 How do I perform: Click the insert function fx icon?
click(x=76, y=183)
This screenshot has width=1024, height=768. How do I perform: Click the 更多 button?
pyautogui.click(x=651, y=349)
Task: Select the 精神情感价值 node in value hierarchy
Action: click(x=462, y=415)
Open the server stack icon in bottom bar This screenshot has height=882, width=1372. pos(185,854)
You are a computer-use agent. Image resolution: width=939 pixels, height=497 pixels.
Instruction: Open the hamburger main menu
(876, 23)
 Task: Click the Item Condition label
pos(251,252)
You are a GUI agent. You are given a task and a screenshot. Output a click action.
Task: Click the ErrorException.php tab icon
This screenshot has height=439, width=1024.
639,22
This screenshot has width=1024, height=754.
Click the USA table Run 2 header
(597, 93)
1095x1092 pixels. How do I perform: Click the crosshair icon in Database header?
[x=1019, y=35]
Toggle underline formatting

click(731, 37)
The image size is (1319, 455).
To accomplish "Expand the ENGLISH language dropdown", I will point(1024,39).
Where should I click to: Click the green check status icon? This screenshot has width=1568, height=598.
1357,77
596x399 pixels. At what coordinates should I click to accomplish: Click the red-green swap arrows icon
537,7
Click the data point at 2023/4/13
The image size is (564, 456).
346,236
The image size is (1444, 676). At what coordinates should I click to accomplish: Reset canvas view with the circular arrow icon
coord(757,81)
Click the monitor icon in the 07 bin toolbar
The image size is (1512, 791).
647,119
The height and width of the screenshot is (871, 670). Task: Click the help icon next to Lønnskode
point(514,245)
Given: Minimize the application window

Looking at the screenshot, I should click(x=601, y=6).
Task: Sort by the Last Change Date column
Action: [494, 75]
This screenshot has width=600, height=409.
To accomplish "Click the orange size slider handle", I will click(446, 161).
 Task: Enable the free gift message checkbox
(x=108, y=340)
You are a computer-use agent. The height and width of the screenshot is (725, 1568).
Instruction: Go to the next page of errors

TRY IT
The first line of the entries above marks where to begin; repeat each line exactly through the one that contains "This screenshot has width=1024, height=754.", and include that line.

ANSWER SECTION
 How do I perform: Click the insert function fx icon?
click(x=76, y=183)
This screenshot has width=1024, height=768. How do I perform: Click the 更多 button?
pyautogui.click(x=651, y=349)
Task: Select the 精神情感价值 node in value hierarchy
Action: click(x=462, y=415)
Open the server stack icon in bottom bar This screenshot has height=882, width=1372. pos(185,854)
You are a computer-use agent. Image resolution: width=939 pixels, height=497 pixels.
Instruction: Open the hamburger main menu
(876, 23)
 Task: Click the Item Condition label
pos(251,252)
You are a GUI agent. You are given a task and a screenshot. Output a click action.
Task: Click the ErrorException.php tab icon
This screenshot has height=439, width=1024.
639,22
This screenshot has width=1024, height=754.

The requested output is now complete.